# [ACTIVITY]
All of the material must be duplicated exactly, line by line.

# [SOURCE DATA]
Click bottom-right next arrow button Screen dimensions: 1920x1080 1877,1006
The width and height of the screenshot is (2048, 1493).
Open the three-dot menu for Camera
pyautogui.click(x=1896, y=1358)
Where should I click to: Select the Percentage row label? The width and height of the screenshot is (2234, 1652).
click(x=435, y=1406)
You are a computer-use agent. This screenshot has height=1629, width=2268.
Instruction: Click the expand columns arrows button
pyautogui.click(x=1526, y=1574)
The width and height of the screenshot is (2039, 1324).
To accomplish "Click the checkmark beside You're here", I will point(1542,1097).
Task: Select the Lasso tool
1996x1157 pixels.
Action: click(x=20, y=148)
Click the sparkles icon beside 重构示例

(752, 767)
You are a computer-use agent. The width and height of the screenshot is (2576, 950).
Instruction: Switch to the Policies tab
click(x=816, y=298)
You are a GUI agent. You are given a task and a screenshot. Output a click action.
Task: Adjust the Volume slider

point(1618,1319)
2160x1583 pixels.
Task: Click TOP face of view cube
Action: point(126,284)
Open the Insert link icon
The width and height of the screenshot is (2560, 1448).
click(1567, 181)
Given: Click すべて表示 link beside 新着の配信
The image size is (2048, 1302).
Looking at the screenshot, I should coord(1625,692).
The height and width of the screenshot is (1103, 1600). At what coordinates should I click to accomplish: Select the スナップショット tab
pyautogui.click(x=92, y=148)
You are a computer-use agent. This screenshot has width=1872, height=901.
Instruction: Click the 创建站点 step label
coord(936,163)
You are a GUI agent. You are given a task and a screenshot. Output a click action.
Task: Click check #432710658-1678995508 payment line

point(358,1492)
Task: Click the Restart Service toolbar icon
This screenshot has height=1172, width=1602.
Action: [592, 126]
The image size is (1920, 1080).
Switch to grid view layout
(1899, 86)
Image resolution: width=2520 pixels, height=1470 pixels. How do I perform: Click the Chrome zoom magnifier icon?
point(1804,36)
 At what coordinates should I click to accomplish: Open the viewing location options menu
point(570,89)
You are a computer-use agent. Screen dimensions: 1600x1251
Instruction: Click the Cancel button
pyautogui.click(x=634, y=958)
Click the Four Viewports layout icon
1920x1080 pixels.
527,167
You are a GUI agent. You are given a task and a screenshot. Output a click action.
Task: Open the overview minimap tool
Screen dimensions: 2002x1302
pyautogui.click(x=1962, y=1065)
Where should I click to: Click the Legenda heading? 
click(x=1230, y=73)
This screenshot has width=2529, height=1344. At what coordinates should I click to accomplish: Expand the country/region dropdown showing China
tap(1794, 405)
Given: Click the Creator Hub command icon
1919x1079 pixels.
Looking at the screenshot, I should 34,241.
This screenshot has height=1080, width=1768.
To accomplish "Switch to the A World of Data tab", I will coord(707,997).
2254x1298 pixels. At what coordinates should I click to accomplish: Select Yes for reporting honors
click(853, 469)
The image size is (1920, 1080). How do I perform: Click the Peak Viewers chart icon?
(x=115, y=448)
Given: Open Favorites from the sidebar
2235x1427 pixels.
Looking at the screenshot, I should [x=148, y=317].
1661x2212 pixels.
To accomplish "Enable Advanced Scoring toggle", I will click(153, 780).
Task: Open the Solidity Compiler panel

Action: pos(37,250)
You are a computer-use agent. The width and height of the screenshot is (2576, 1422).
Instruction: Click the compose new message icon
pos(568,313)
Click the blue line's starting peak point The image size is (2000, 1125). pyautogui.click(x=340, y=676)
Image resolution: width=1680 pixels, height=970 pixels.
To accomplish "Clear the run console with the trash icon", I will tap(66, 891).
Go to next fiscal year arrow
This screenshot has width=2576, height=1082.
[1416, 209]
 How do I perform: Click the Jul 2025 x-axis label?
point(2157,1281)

# [YOUR RESPONSE]
Click bottom-right next arrow button Screen dimensions: 1920x1080 1877,1006
The width and height of the screenshot is (2048, 1493).
Open the three-dot menu for Camera
pyautogui.click(x=1896, y=1358)
Where should I click to: Select the Percentage row label? The width and height of the screenshot is (2234, 1652).
click(x=435, y=1406)
You are a computer-use agent. This screenshot has height=1629, width=2268.
Instruction: Click the expand columns arrows button
pyautogui.click(x=1526, y=1574)
The width and height of the screenshot is (2039, 1324).
To accomplish "Click the checkmark beside You're here", I will point(1542,1097).
Task: Select the Lasso tool
1996x1157 pixels.
Action: click(x=20, y=148)
Click the sparkles icon beside 重构示例

(752, 767)
You are a computer-use agent. The width and height of the screenshot is (2576, 950).
Instruction: Switch to the Policies tab
click(x=816, y=298)
You are a GUI agent. You are given a task and a screenshot. Output a click action.
Task: Adjust the Volume slider

point(1618,1319)
2160x1583 pixels.
Task: Click TOP face of view cube
Action: point(126,284)
Open the Insert link icon
The width and height of the screenshot is (2560, 1448).
click(1567, 181)
Given: Click すべて表示 link beside 新着の配信
The image size is (2048, 1302).
Looking at the screenshot, I should coord(1625,692).
The height and width of the screenshot is (1103, 1600). At what coordinates should I click to accomplish: Select the スナップショット tab
pyautogui.click(x=92, y=148)
You are a computer-use agent. This screenshot has width=1872, height=901.
Instruction: Click the 创建站点 step label
coord(936,163)
You are a GUI agent. You are given a task and a screenshot. Output a click action.
Task: Click check #432710658-1678995508 payment line

point(358,1492)
Task: Click the Restart Service toolbar icon
This screenshot has height=1172, width=1602.
Action: [592, 126]
The image size is (1920, 1080).
Switch to grid view layout
(1899, 86)
Image resolution: width=2520 pixels, height=1470 pixels. How do I perform: Click the Chrome zoom magnifier icon?
point(1804,36)
 At what coordinates should I click to accomplish: Open the viewing location options menu
point(570,89)
You are a computer-use agent. Screen dimensions: 1600x1251
Instruction: Click the Cancel button
pyautogui.click(x=634, y=958)
Click the Four Viewports layout icon
1920x1080 pixels.
527,167
You are a GUI agent. You are given a task and a screenshot. Output a click action.
Task: Open the overview minimap tool
Screen dimensions: 2002x1302
pyautogui.click(x=1962, y=1065)
Where should I click to: Click the Legenda heading? 
click(x=1230, y=73)
This screenshot has width=2529, height=1344. At what coordinates should I click to accomplish: Expand the country/region dropdown showing China
tap(1794, 405)
Given: Click the Creator Hub command icon
1919x1079 pixels.
Looking at the screenshot, I should 34,241.
This screenshot has height=1080, width=1768.
To accomplish "Switch to the A World of Data tab", I will coord(707,997).
2254x1298 pixels. At what coordinates should I click to accomplish: Select Yes for reporting honors
click(853, 469)
The image size is (1920, 1080). How do I perform: Click the Peak Viewers chart icon?
(x=115, y=448)
Given: Open Favorites from the sidebar
2235x1427 pixels.
Looking at the screenshot, I should [x=148, y=317].
1661x2212 pixels.
To accomplish "Enable Advanced Scoring toggle", I will click(153, 780).
Task: Open the Solidity Compiler panel

Action: pos(37,250)
You are a computer-use agent. The width and height of the screenshot is (2576, 1422).
Instruction: Click the compose new message icon
pos(568,313)
Click the blue line's starting peak point The image size is (2000, 1125). pyautogui.click(x=340, y=676)
Image resolution: width=1680 pixels, height=970 pixels.
To accomplish "Clear the run console with the trash icon", I will tap(66, 891).
Go to next fiscal year arrow
This screenshot has width=2576, height=1082.
[1416, 209]
 How do I perform: Click the Jul 2025 x-axis label?
point(2157,1281)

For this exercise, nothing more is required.